Despite the foregoing, the present disclosure also contemplates embodiments in which users selectively block the use of, or access to, personal information data. That is, the present disclosure contemplates that hardware and/or software elements can be provided to prevent or block access to such personal information data. For example, the present technology can be configured to allow users to select to “opt in” or “opt out” of participation in the collection of personal information data during registration for services or anytime thereafter. In another example, users can select not to provide certain types of user data. In yet another example, users can select to limit the length of time user-specific data is maintained. In addition to providing “opt in” and “opt out” options, the present disclosure contemplates providing notifications relating to the access or use of personal information. For instance, a user may be notified upon downloading an application (“app”) that their personal information data will be accessed and then reminded again just before personal information data is accessed by the app.

Moreover, it is the intent of the present disclosure that personal information data should be managed and handled in a way to minimize risks of unintentional or unauthorized access or use.

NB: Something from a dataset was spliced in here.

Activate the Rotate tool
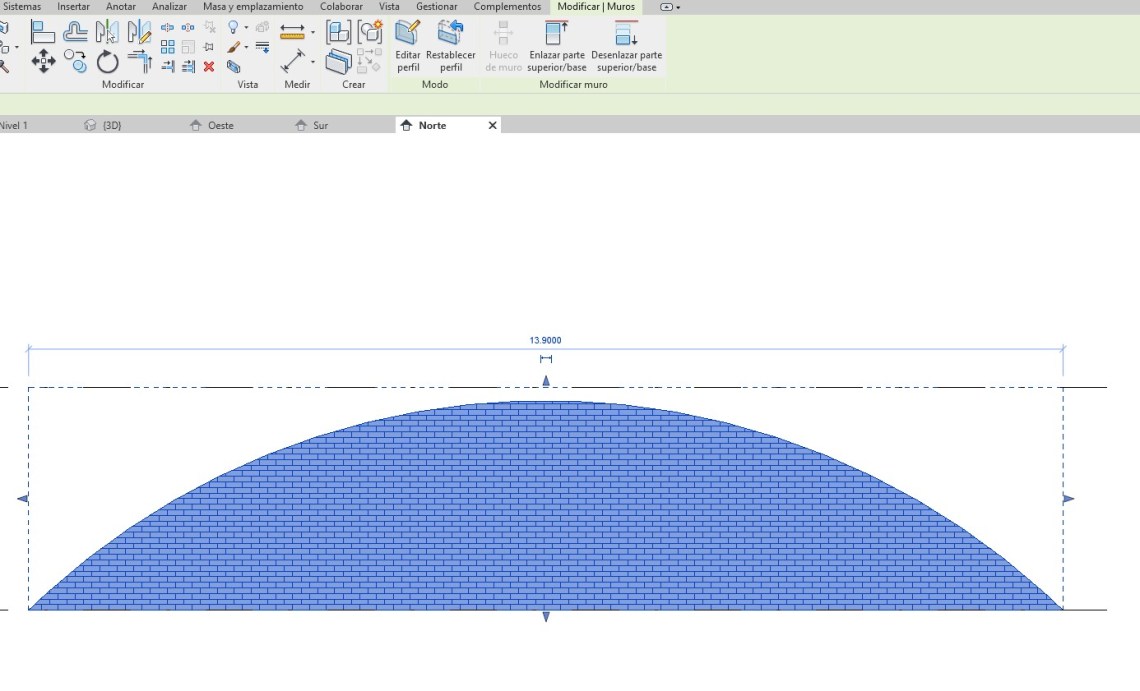Viewport: 1140px width, 691px height. (x=107, y=63)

Risk can be minimized by limiting the collection of data and deleting data once it is no longer needed. In addition, and when applicable, including in certain health related applications, data de-identification can be used to protect a user's privacy. De-identification may be facilitated, when appropriate, by removing specific identifiers (e.g., date of birth, etc.), controlling the amount or specificity of data stored (e.g., collecting location data at a city level rather than at an address level), controlling how data is stored (e.g., aggregating data across users), and/or other methods.

Therefore, although the present disclosure broadly covers use of information that may include personal information data to implement one or more various disclosed embodiments, the present disclosure also contemplates that the various embodiments can also be implemented without the need for accessing personal information data. That is, the various embodiments of the present technology are not rendered inoperable due to the lack of all or a portion of such personal information data.

The foregoing is merely illustrative and various modifications can be made to the described embodiments. The foregoing embodiments may be implemented individually or in any combination.